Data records
>>>

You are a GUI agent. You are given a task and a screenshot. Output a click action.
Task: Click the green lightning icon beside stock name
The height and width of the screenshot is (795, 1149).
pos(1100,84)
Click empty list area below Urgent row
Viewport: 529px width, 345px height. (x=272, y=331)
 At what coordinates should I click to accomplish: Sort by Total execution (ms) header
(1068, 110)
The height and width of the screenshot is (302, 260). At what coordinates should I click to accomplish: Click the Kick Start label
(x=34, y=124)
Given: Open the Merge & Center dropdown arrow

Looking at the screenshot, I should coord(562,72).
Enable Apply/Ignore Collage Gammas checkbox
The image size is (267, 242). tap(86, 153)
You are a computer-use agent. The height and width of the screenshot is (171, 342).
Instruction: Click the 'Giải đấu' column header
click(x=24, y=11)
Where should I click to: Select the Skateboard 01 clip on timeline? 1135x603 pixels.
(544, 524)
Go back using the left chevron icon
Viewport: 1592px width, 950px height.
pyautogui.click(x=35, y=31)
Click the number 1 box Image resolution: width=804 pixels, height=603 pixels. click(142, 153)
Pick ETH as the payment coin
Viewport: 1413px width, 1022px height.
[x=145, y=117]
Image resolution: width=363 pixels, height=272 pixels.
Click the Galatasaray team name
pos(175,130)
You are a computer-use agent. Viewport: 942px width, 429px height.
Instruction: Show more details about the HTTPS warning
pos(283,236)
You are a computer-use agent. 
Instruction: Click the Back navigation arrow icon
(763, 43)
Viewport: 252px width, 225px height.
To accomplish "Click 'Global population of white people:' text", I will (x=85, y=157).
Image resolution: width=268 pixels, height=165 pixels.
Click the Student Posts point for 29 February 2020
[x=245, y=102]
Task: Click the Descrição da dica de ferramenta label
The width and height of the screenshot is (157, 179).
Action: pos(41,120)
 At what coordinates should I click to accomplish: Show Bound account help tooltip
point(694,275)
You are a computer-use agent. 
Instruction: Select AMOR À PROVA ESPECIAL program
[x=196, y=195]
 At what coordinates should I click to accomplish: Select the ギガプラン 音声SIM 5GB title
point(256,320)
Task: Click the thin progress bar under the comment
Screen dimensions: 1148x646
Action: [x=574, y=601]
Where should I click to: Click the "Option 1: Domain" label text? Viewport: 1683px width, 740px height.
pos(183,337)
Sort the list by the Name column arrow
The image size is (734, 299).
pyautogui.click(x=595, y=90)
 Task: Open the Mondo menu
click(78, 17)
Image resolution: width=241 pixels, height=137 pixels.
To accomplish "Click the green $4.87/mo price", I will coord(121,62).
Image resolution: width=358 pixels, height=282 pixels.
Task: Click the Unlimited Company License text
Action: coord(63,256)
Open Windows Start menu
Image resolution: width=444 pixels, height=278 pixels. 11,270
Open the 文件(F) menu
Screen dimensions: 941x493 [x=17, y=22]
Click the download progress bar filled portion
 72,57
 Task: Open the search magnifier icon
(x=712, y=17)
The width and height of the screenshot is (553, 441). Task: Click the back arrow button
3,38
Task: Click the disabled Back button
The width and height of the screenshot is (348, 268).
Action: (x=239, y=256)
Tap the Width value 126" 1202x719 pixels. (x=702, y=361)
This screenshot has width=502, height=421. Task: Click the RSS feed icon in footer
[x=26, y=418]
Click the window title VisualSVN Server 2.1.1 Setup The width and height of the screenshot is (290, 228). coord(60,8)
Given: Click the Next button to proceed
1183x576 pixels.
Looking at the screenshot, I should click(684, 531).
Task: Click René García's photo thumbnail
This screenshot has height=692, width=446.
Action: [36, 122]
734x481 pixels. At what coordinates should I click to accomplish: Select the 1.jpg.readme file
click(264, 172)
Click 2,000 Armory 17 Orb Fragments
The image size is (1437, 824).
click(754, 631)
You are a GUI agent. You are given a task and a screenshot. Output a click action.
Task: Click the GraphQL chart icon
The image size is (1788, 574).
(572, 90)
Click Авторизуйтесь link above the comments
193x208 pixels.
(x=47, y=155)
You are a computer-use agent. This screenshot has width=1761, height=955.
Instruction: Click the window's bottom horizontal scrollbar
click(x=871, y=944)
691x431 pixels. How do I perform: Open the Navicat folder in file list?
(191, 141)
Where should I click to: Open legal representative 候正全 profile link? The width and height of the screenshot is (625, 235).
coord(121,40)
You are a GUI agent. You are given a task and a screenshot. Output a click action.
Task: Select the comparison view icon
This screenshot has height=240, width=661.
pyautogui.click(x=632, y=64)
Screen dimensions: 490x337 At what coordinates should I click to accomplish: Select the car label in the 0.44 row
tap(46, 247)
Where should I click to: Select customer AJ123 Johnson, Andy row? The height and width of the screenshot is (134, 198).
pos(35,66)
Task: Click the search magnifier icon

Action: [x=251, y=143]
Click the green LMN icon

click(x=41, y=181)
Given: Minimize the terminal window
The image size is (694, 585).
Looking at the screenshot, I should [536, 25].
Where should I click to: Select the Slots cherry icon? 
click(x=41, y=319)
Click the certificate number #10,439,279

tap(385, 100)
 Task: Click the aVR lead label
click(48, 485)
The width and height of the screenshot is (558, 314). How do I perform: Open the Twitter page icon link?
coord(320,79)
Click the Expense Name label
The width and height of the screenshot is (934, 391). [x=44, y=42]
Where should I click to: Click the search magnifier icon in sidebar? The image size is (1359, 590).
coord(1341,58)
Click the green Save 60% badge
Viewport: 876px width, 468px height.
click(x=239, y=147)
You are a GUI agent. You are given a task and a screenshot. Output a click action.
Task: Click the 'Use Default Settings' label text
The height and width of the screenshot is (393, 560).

<<<

Exercise requirements
Reproduce the full set of records precisely.

Written reply
You are a GUI agent. You are given a task and a screenshot. Output a click action.
Task: Click the green lightning icon beside stock name
The height and width of the screenshot is (795, 1149).
pos(1100,84)
Click empty list area below Urgent row
Viewport: 529px width, 345px height. (x=272, y=331)
 At what coordinates should I click to accomplish: Sort by Total execution (ms) header
(1068, 110)
The height and width of the screenshot is (302, 260). At what coordinates should I click to accomplish: Click the Kick Start label
(x=34, y=124)
Given: Open the Merge & Center dropdown arrow

Looking at the screenshot, I should coord(562,72).
Enable Apply/Ignore Collage Gammas checkbox
The image size is (267, 242). tap(86, 153)
You are a computer-use agent. The height and width of the screenshot is (171, 342).
Instruction: Click the 'Giải đấu' column header
click(x=24, y=11)
Where should I click to: Select the Skateboard 01 clip on timeline? 1135x603 pixels.
(544, 524)
Go back using the left chevron icon
Viewport: 1592px width, 950px height.
pyautogui.click(x=35, y=31)
Click the number 1 box Image resolution: width=804 pixels, height=603 pixels. click(142, 153)
Pick ETH as the payment coin
Viewport: 1413px width, 1022px height.
[x=145, y=117]
Image resolution: width=363 pixels, height=272 pixels.
Click the Galatasaray team name
pos(175,130)
You are a computer-use agent. Viewport: 942px width, 429px height.
Instruction: Show more details about the HTTPS warning
pos(283,236)
You are a computer-use agent. 
Instruction: Click the Back navigation arrow icon
(763, 43)
Viewport: 252px width, 225px height.
To accomplish "Click 'Global population of white people:' text", I will (x=85, y=157).
Image resolution: width=268 pixels, height=165 pixels.
Click the Student Posts point for 29 February 2020
[x=245, y=102]
Task: Click the Descrição da dica de ferramenta label
The width and height of the screenshot is (157, 179).
Action: pos(41,120)
 At what coordinates should I click to accomplish: Show Bound account help tooltip
point(694,275)
You are a computer-use agent. 
Instruction: Select AMOR À PROVA ESPECIAL program
[x=196, y=195]
 At what coordinates should I click to accomplish: Select the ギガプラン 音声SIM 5GB title
point(256,320)
Task: Click the thin progress bar under the comment
Screen dimensions: 1148x646
Action: [x=574, y=601]
Where should I click to: Click the "Option 1: Domain" label text? Viewport: 1683px width, 740px height.
pos(183,337)
Sort the list by the Name column arrow
The image size is (734, 299).
pyautogui.click(x=595, y=90)
 Task: Open the Mondo menu
click(78, 17)
Image resolution: width=241 pixels, height=137 pixels.
To accomplish "Click the green $4.87/mo price", I will coord(121,62).
Image resolution: width=358 pixels, height=282 pixels.
Task: Click the Unlimited Company License text
Action: coord(63,256)
Open Windows Start menu
Image resolution: width=444 pixels, height=278 pixels. 11,270
Open the 文件(F) menu
Screen dimensions: 941x493 [x=17, y=22]
Click the download progress bar filled portion
 72,57
 Task: Open the search magnifier icon
(x=712, y=17)
The width and height of the screenshot is (553, 441). Task: Click the back arrow button
3,38
Task: Click the disabled Back button
The width and height of the screenshot is (348, 268).
Action: (x=239, y=256)
Tap the Width value 126" 1202x719 pixels. (x=702, y=361)
This screenshot has width=502, height=421. Task: Click the RSS feed icon in footer
[x=26, y=418]
Click the window title VisualSVN Server 2.1.1 Setup The width and height of the screenshot is (290, 228). coord(60,8)
Given: Click the Next button to proceed
1183x576 pixels.
Looking at the screenshot, I should click(684, 531).
Task: Click René García's photo thumbnail
This screenshot has height=692, width=446.
Action: [36, 122]
734x481 pixels. At what coordinates should I click to accomplish: Select the 1.jpg.readme file
click(264, 172)
Click 2,000 Armory 17 Orb Fragments
The image size is (1437, 824).
click(754, 631)
You are a GUI agent. You are given a task and a screenshot. Output a click action.
Task: Click the GraphQL chart icon
The image size is (1788, 574).
(572, 90)
Click Авторизуйтесь link above the comments
193x208 pixels.
(x=47, y=155)
You are a computer-use agent. This screenshot has width=1761, height=955.
Instruction: Click the window's bottom horizontal scrollbar
click(x=871, y=944)
691x431 pixels. How do I perform: Open the Navicat folder in file list?
(191, 141)
Where should I click to: Open legal representative 候正全 profile link? The width and height of the screenshot is (625, 235).
coord(121,40)
You are a GUI agent. You are given a task and a screenshot. Output a click action.
Task: Select the comparison view icon
This screenshot has height=240, width=661.
pyautogui.click(x=632, y=64)
Screen dimensions: 490x337 At what coordinates should I click to accomplish: Select the car label in the 0.44 row
tap(46, 247)
Where should I click to: Select customer AJ123 Johnson, Andy row? The height and width of the screenshot is (134, 198).
pos(35,66)
Task: Click the search magnifier icon

Action: [x=251, y=143]
Click the green LMN icon

click(x=41, y=181)
Given: Minimize the terminal window
The image size is (694, 585).
Looking at the screenshot, I should [536, 25].
Where should I click to: Select the Slots cherry icon? 
click(x=41, y=319)
Click the certificate number #10,439,279

tap(385, 100)
 Task: Click the aVR lead label
click(48, 485)
The width and height of the screenshot is (558, 314). How do I perform: Open the Twitter page icon link?
coord(320,79)
Click the Expense Name label
The width and height of the screenshot is (934, 391). [x=44, y=42]
Where should I click to: Click the search magnifier icon in sidebar? The image size is (1359, 590).
coord(1341,58)
Click the green Save 60% badge
Viewport: 876px width, 468px height.
click(x=239, y=147)
You are a GUI agent. You are given a task and a screenshot. Output a click action.
Task: Click the 'Use Default Settings' label text
The height and width of the screenshot is (393, 560).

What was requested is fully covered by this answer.